Positive meeting with Premier Su
Premier Su has agreed that relaxing border restrictions that are currently keeping foreign spouses and family members apart is a humanitarian issue. In the ECCT's annual meeting with Premier Su and senior cabinet officials, the premier agreed that family members of Taiwanese and foreign citizens already in Taiwan should be allowed in as a humane consideration. Also, in response to the ECCT's urgent request, the premier agreed in principle to allow foreign employees to apply for entry for company rotations and replacements, on a case-by-case basis.
This is a further positive development following the recent decision by the Central Epidemic Command Center (CECC) to delegate responsibility and put a system in place for the Bureau of Energy to review and approve the applications of technicians and other personnel needed for the wind energy industry. This will hopefully speed up the process in time to allow them to arrive for work in September (construction of wind farms shuts down during the windy winter months). In the same vein, it is hoped that the paperwork for new teachers required for international schools, including TES, will be sped up.
The annual meeting with the premier offered the opportunity to discuss a number of other pressing issues. As in previous years, the ECCT delegation was limited to executive directors and a few selected co-chairs.
Besides border restrictions, ECCT Chairman Henry Chang and CEO Freddie Höglund spoke about Covid-19 issues related to vaccinations, quarantine and testing, stressing the need for Taiwan to clearly communicate their plan for Taiwan's eventual post-Covid-19 opening up in order to provide visibility to the business community.

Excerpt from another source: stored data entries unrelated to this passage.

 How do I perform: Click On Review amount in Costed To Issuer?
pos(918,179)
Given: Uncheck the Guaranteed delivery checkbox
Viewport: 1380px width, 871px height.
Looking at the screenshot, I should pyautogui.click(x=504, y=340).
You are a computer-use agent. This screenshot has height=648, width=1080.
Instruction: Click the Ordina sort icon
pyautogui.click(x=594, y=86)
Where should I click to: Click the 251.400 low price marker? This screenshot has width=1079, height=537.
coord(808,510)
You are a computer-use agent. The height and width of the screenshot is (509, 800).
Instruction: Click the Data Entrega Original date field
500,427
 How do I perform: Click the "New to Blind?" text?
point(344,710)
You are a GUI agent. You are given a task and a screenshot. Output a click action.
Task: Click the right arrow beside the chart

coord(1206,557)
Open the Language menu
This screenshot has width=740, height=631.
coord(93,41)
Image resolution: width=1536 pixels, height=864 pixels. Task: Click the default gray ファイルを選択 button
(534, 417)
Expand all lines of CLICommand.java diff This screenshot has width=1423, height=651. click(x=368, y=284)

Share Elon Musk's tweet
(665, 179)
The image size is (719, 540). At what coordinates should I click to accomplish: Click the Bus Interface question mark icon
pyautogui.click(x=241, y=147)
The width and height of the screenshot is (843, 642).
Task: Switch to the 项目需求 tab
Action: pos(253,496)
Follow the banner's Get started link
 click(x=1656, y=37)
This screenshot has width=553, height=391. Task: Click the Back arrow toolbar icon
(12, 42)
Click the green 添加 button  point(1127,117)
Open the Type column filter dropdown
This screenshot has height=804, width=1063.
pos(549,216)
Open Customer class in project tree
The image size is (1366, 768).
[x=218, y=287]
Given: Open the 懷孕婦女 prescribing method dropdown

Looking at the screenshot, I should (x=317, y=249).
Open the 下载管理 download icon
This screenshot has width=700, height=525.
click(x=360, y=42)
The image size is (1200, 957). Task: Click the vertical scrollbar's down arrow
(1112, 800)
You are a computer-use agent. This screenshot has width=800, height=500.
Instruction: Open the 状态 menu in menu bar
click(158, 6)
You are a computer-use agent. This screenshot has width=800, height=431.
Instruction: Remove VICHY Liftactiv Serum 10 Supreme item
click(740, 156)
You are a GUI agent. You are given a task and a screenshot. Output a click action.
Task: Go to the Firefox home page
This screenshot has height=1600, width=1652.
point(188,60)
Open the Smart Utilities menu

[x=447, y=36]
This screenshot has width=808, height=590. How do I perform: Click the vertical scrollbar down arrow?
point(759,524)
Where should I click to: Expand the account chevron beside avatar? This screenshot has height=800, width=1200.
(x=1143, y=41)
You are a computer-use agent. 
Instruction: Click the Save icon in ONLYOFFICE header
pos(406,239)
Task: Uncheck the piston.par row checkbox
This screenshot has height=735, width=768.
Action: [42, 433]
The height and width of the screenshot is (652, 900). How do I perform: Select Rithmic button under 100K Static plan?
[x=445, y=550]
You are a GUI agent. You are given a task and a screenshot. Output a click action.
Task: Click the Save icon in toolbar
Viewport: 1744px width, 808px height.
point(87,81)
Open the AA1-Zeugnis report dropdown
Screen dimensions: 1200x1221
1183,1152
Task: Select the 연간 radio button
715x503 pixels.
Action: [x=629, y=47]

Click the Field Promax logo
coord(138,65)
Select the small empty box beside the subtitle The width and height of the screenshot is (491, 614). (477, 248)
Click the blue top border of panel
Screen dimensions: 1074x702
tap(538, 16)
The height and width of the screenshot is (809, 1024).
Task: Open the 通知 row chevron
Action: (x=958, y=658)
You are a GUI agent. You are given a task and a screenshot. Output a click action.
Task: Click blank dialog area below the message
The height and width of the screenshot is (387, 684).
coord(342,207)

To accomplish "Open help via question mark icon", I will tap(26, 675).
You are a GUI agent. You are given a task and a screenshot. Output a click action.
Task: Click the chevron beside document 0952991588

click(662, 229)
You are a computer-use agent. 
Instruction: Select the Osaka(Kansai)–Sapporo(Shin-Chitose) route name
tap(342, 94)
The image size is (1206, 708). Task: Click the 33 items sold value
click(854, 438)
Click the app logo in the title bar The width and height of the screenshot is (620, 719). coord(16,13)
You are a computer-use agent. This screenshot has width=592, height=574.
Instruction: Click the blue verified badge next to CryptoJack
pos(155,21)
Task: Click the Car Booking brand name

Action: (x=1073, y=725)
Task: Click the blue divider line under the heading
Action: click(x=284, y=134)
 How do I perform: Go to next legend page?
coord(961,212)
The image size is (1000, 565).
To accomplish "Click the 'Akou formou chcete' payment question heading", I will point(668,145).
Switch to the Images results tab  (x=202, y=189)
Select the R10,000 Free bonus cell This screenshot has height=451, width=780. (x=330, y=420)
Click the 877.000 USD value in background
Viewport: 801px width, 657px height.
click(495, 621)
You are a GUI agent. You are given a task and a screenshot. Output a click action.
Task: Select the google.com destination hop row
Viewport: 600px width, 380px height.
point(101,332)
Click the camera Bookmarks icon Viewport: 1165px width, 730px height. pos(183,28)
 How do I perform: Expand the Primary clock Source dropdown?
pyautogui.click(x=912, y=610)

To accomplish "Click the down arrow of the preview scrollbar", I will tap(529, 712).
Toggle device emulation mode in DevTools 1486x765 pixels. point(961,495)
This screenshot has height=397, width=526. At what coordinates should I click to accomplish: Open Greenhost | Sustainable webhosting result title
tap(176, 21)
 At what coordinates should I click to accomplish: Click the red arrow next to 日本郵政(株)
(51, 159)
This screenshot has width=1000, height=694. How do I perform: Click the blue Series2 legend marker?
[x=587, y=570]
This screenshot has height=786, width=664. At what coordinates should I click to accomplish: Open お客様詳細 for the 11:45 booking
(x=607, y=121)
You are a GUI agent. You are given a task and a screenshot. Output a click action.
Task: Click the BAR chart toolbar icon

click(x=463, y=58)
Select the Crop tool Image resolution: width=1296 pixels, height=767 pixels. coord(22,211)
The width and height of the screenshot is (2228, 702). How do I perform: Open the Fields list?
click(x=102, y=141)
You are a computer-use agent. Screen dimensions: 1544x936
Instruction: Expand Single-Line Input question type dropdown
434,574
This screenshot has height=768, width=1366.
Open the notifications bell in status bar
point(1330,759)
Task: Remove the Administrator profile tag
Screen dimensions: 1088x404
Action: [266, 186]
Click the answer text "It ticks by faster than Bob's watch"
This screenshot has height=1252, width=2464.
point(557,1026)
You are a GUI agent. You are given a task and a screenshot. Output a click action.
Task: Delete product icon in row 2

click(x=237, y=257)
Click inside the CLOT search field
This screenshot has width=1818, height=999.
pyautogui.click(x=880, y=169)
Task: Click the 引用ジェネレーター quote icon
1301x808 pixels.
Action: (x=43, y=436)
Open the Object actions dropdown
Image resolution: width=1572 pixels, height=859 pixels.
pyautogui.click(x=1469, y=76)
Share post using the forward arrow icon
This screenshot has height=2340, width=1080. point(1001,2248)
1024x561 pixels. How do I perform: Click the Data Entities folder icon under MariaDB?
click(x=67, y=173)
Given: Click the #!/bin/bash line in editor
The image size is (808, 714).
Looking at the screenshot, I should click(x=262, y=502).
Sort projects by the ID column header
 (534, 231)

ECCT director Chen Mei-lin spoke about travel and the opening up of international tourism while Vice Chairman Giuseppe Izzo covered mobility issues and director Irene Feng covered healthcare issues. Meanwhile director Markus Wild spoke about wind energy issues.
HR committee co-chair Howard Shiu spoke about talent, labour law and related HR issues while Better Living Co-chair Tim Berge spoke about issues related to equal treatment. On the subject of equal treatment, the premier agreed in principle that foreign permanent residents should be given the same treatment as citizens.